- [Excerpt]:
###
I've been pondering the ethics of botting for some time now, and I'd be interested in hearing everyone's take on the issue. It's my opinion that the stigma attached to bots could be severely reduced if bots (and botters) behaved more amicably.

The ethical use of bots would restrict a bot's action to either net gain or zero gain with respect to other players. A bot should therefore be a boon less than a hindrance to other players. The reverse might arise from several phenomenon, not least economy modification, unfair competitive advantage, mob starvation and social deprivation. Though it's obvious that bots cannot be expected to behave as intelligently as humans, it is possible to make them more agreeable players.

Economy modification and unfair competitive advantage are some of the more subtle and difficult downsides to avoid, as the primary goal of most botters is indeed to glean such an advantage (or wealth) without the need to play for it. However, Being indirect downsides as they are, they are the least likely to be perceived by other players.
###
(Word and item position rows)
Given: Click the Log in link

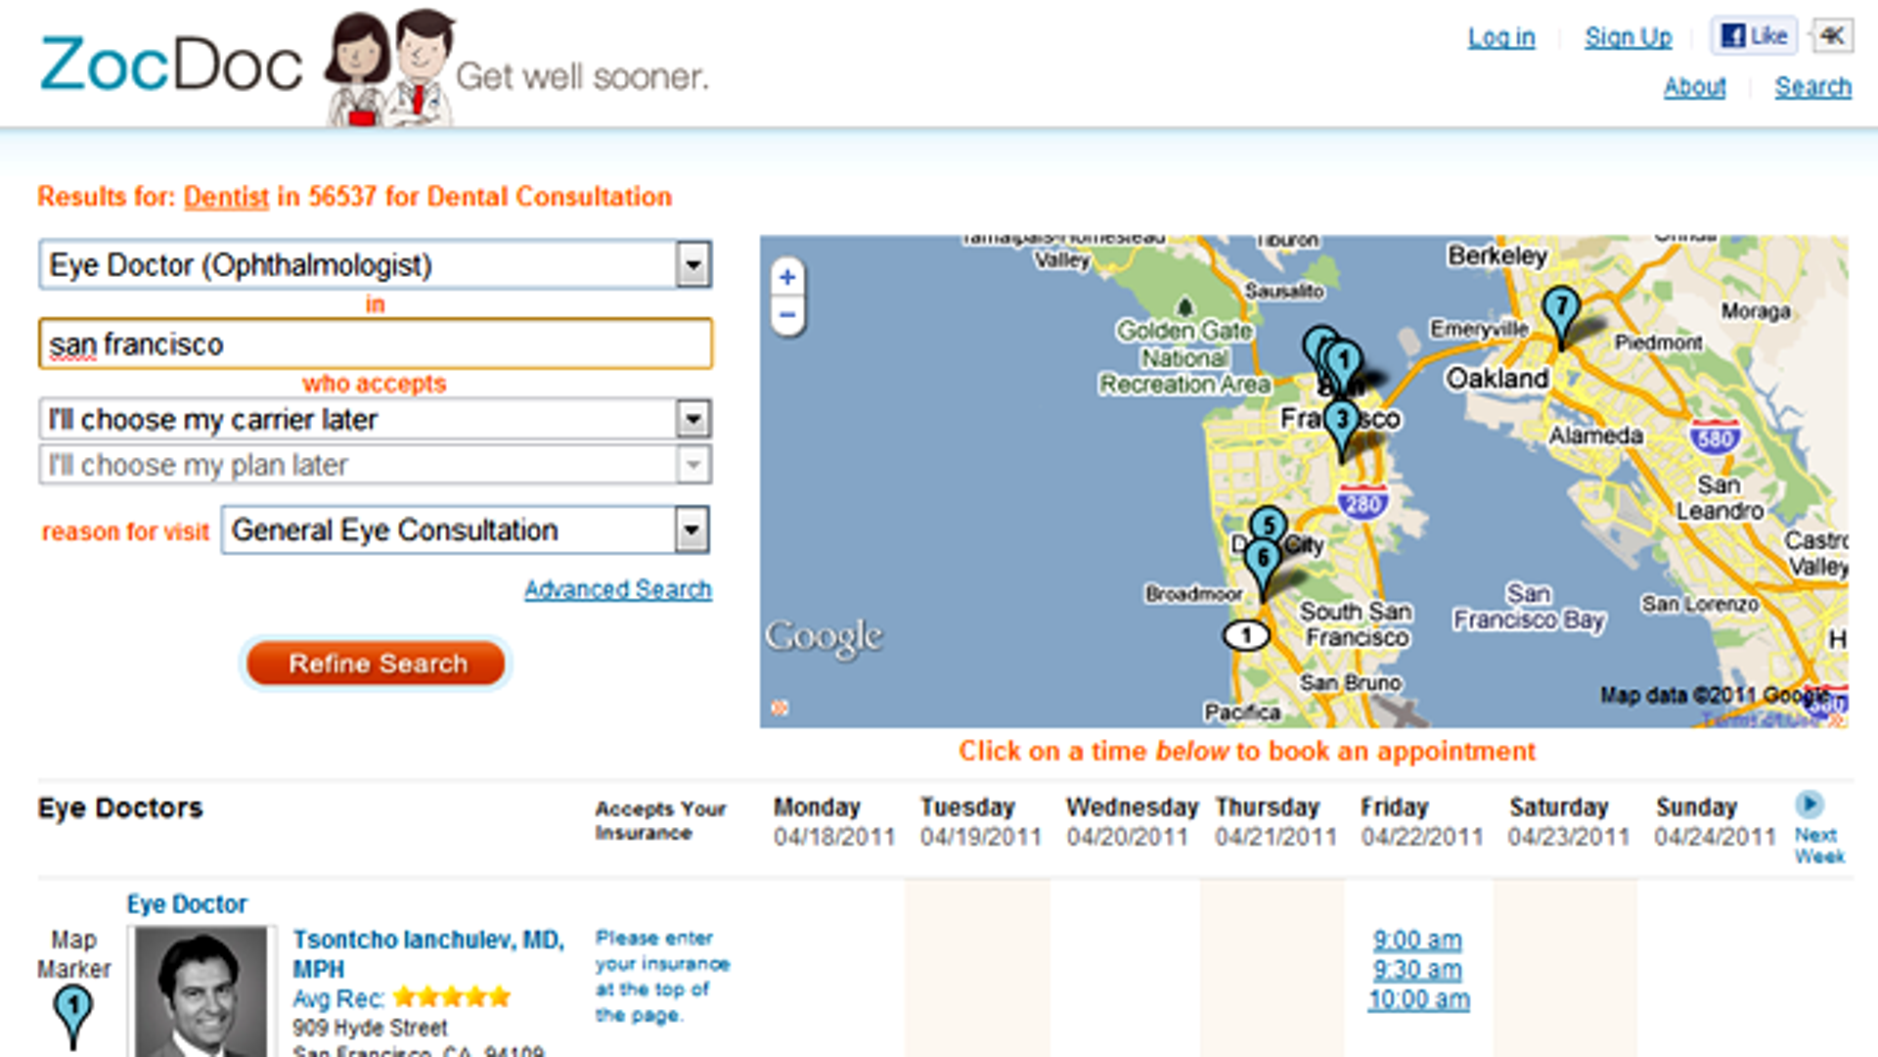Looking at the screenshot, I should pyautogui.click(x=1500, y=37).
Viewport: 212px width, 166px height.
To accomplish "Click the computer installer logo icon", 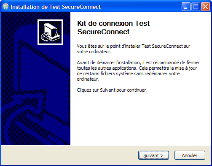I will (x=50, y=32).
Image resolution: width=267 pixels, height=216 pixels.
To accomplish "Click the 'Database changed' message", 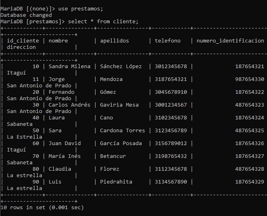I will pyautogui.click(x=26, y=15).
###
- [What the task asks]: From the excerpt on the ethics of botting, reproduce the passage that begins with the words "I've been pondering" and ends after the words "more agreeable players.".

- [Reply]:
I've been pondering the ethics of botting for some time now, and I'd be interested in hearing everyone's take on the issue. It's my opinion that the stigma attached to bots could be severely reduced if bots (and botters) behaved more amicably.

The ethical use of bots would restrict a bot's action to either net gain or zero gain with respect to other players. A bot should therefore be a boon less than a hindrance to other players. The reverse might arise from several phenomenon, not least economy modification, unfair competitive advantage, mob starvation and social deprivation. Though it's obvious that bots cannot be expected to behave as intelligently as humans, it is possible to make them more agreeable players.